=== ASSIGNMENT ===
The records below need to come back exactly as they are, pictures omitted.

=== RECORDS FOR PROCESSING ===

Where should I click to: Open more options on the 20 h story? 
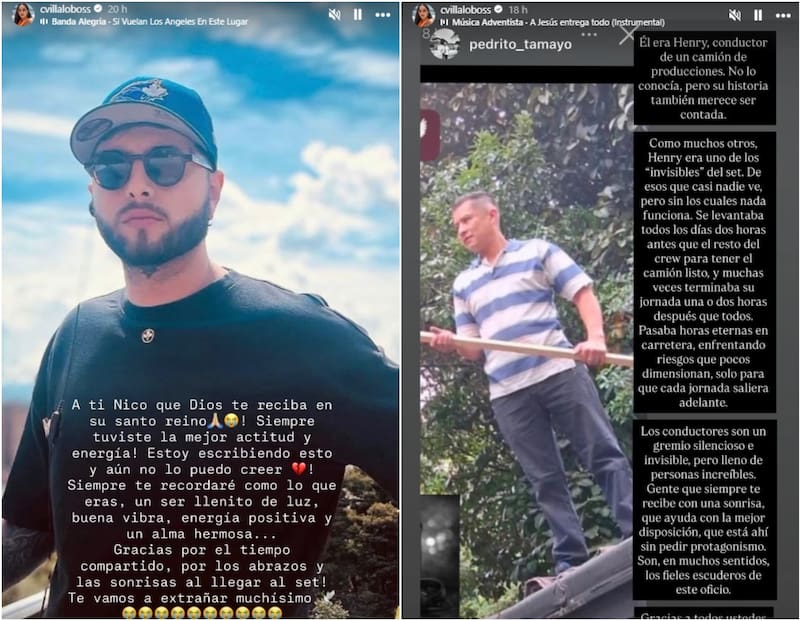(x=383, y=15)
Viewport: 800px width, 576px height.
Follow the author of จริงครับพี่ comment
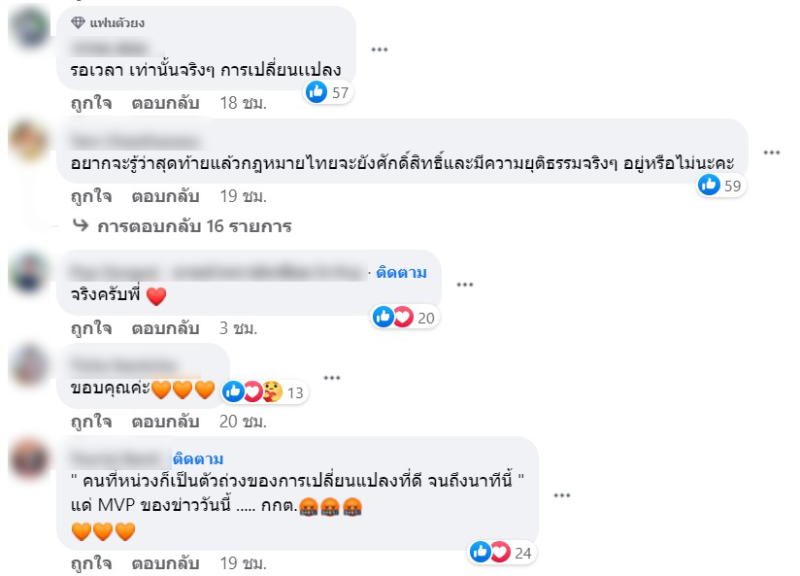pyautogui.click(x=401, y=273)
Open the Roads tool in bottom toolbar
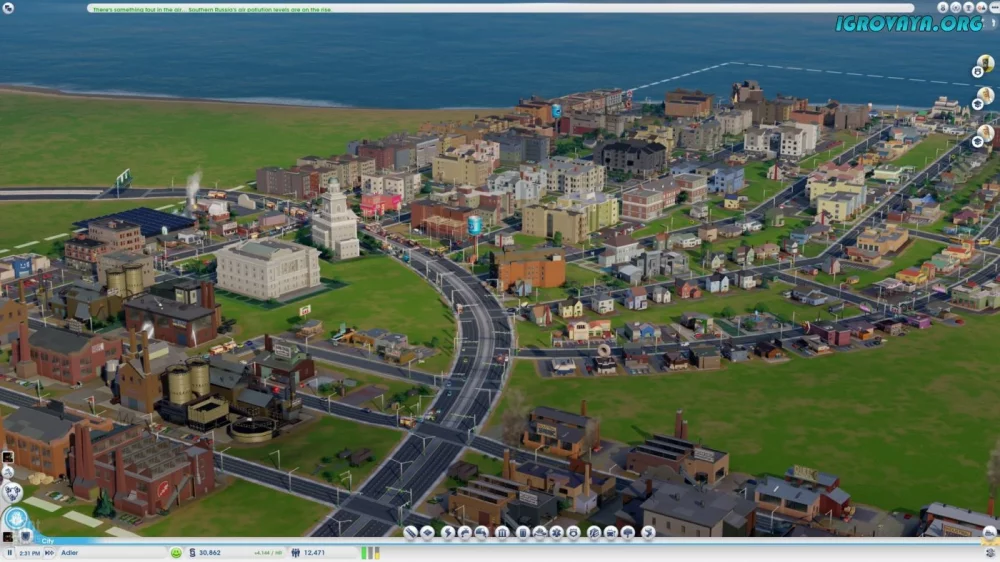 [x=411, y=533]
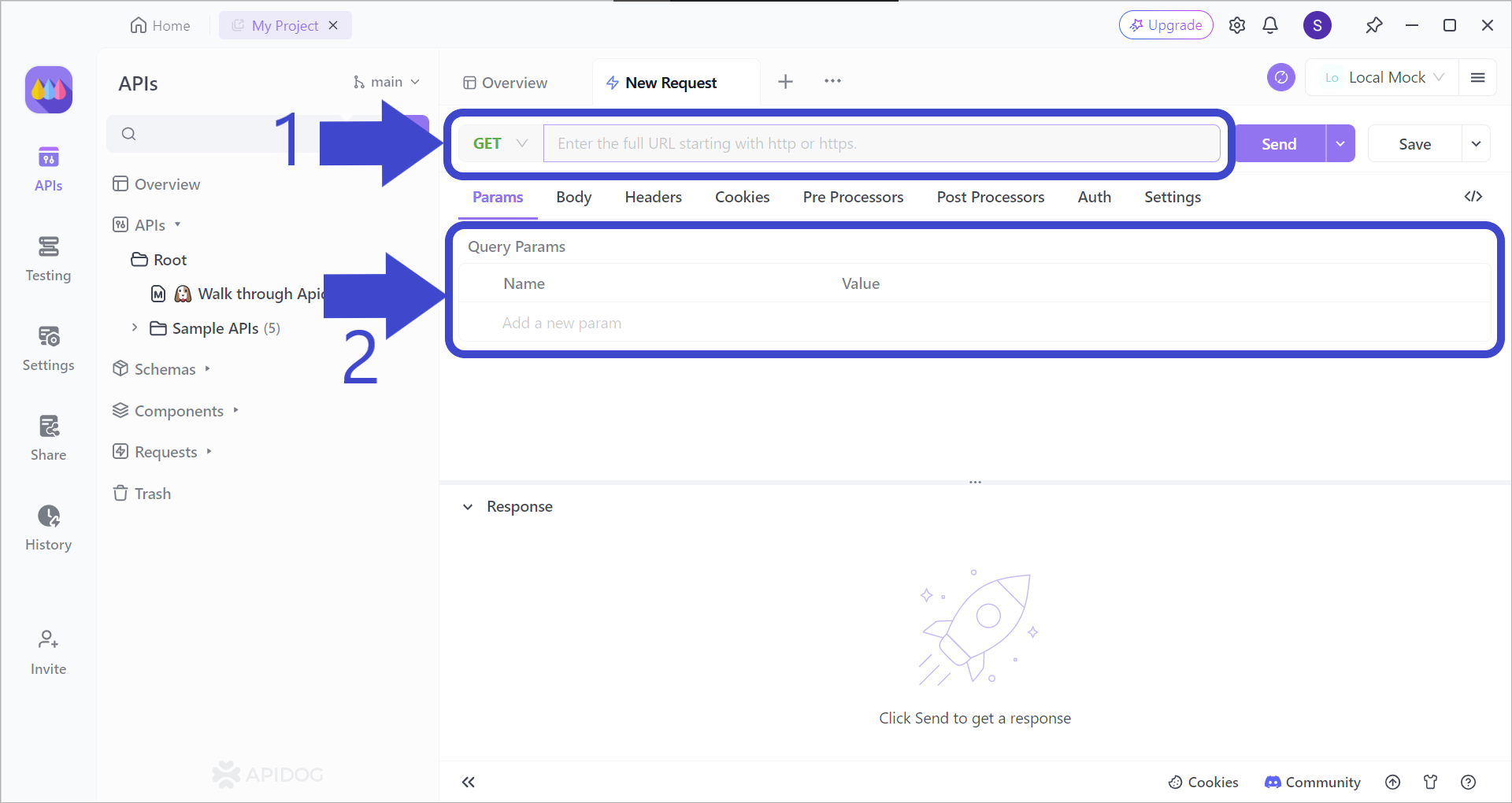Collapse the Response section

(x=468, y=507)
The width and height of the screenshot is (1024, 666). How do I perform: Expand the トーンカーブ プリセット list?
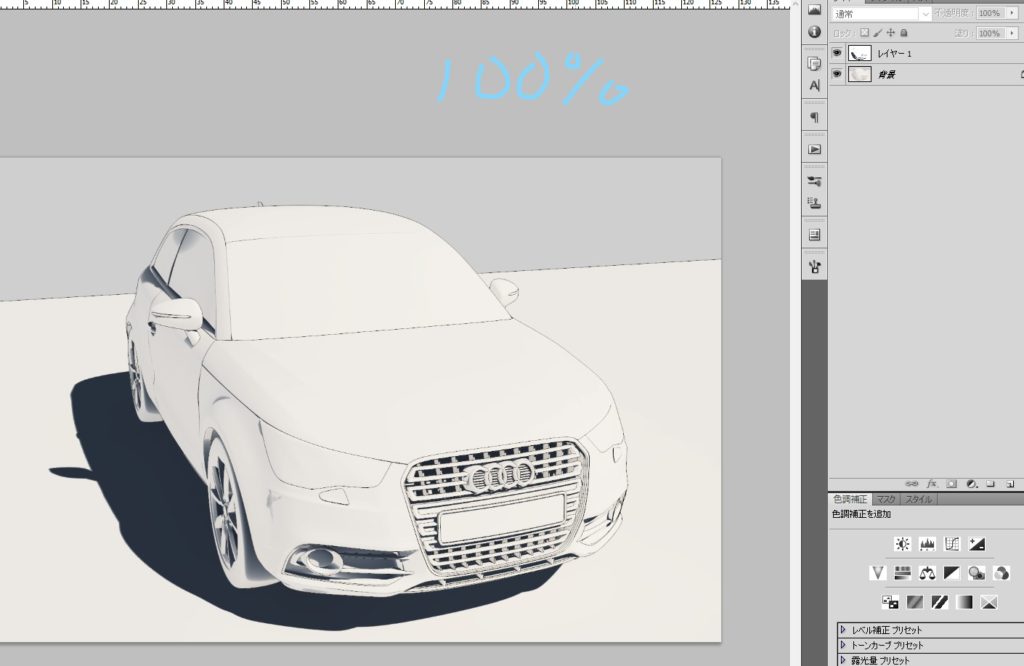point(844,645)
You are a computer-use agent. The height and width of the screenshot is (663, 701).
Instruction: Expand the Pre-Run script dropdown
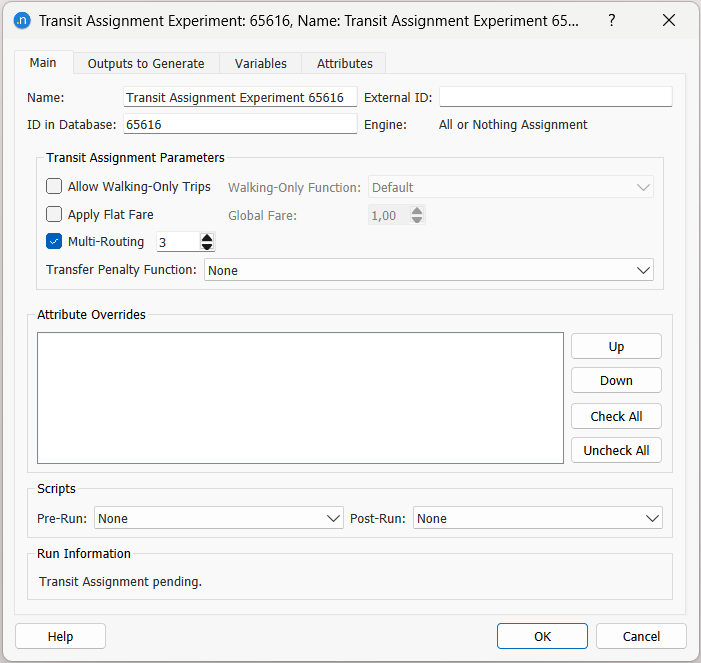click(x=219, y=518)
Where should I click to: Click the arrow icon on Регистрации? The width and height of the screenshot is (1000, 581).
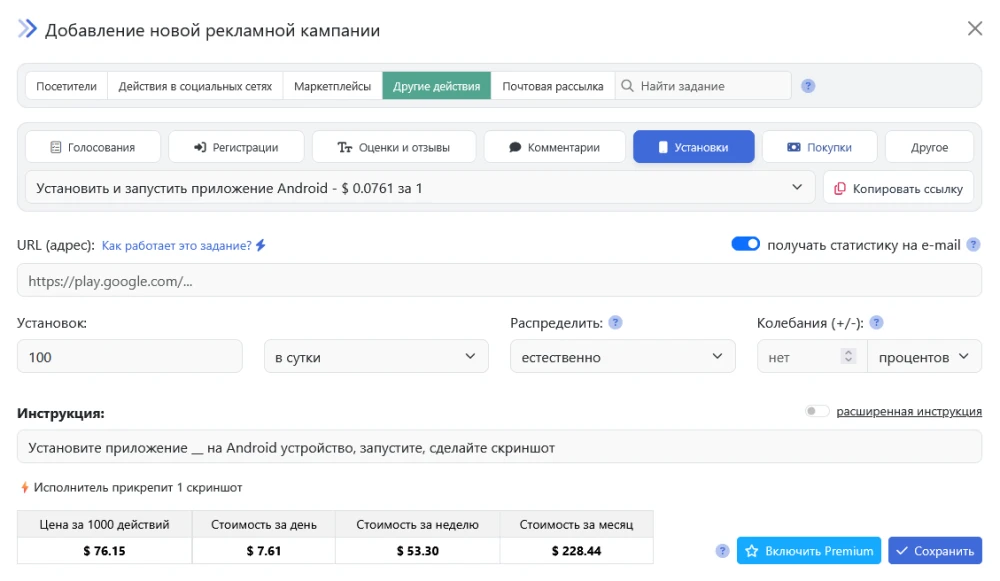coord(200,146)
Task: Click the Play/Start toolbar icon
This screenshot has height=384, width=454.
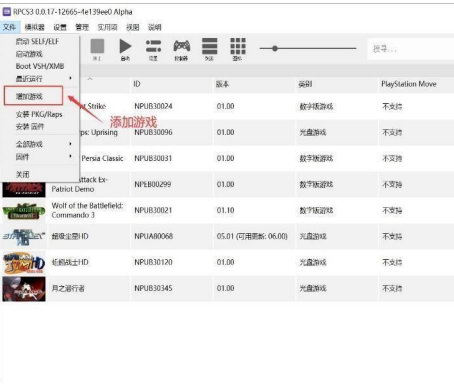Action: (125, 47)
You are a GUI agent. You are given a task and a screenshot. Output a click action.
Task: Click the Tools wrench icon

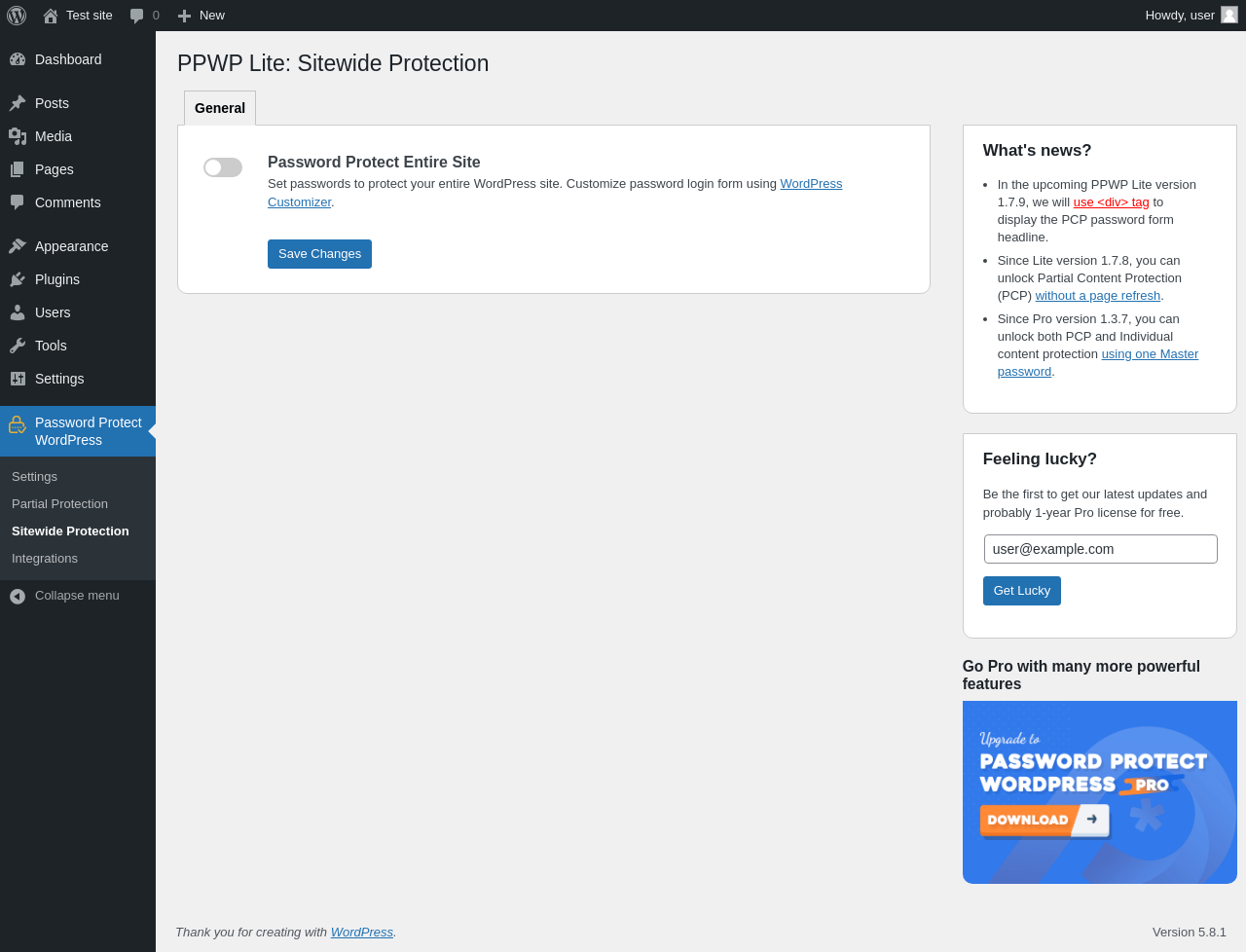(18, 346)
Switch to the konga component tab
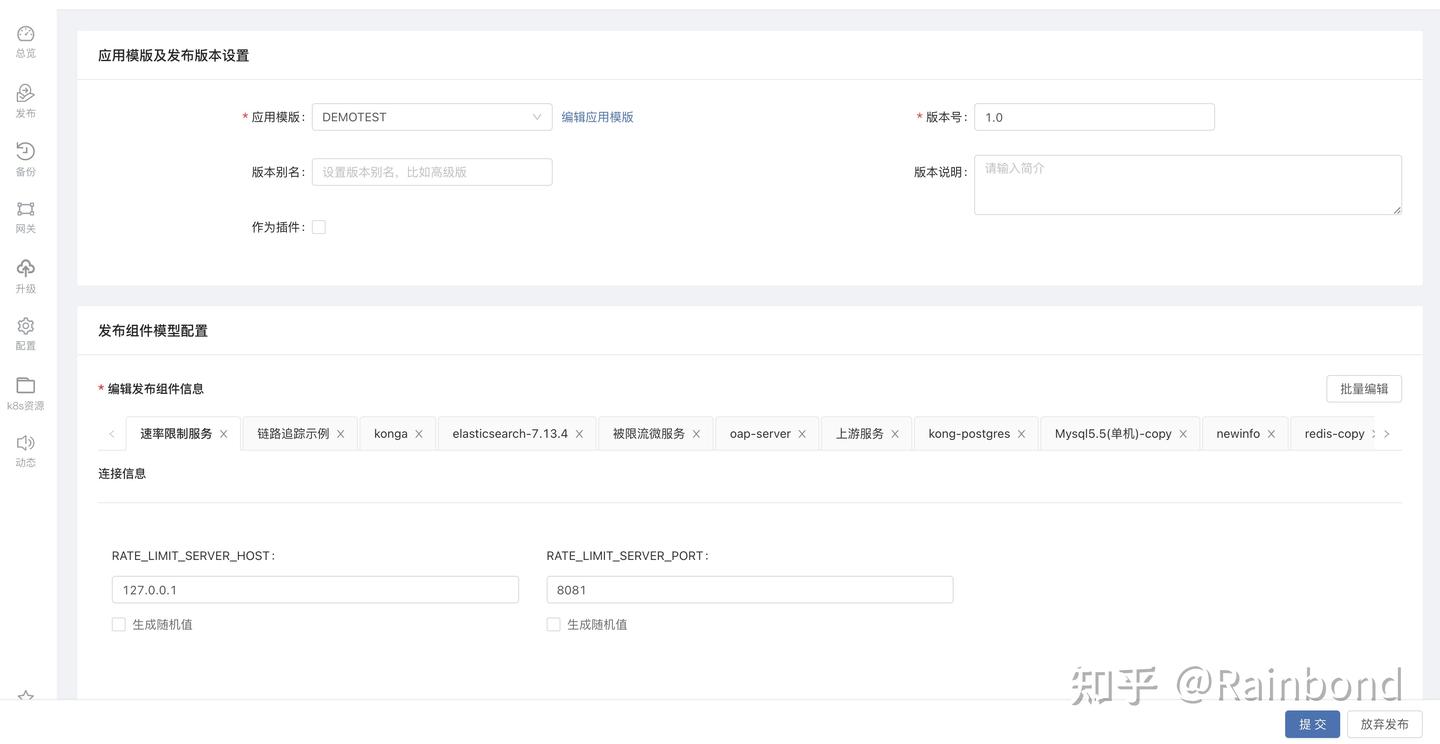The image size is (1440, 744). tap(391, 434)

=== EXERCISE OUTPUT ===
Where should I click to: Open more options on the 20 h story? 
(x=383, y=15)
Viewport: 800px width, 576px height.
Follow the author of จริงครับพี่ comment
pyautogui.click(x=401, y=273)
Open the Roads tool in bottom toolbar
 [x=411, y=533]
Collapse the Response section

(x=468, y=507)
The width and height of the screenshot is (1024, 666). How do I perform: Expand the トーンカーブ プリセット list?
point(844,645)
You are a computer-use agent. The height and width of the screenshot is (663, 701).
Instruction: Expand the Pre-Run script dropdown
click(x=219, y=518)
Where should I click to: Click the arrow icon on Регистрации? The width and height of the screenshot is (1000, 581).
coord(200,146)
Task: Click the Play/Start toolbar icon
This screenshot has height=384, width=454.
Action: (125, 47)
You are a GUI agent. You are given a task and a screenshot. Output a click action.
Task: Click the Tools wrench icon

(18, 346)
Switch to the konga component tab
The image size is (1440, 744). tap(391, 434)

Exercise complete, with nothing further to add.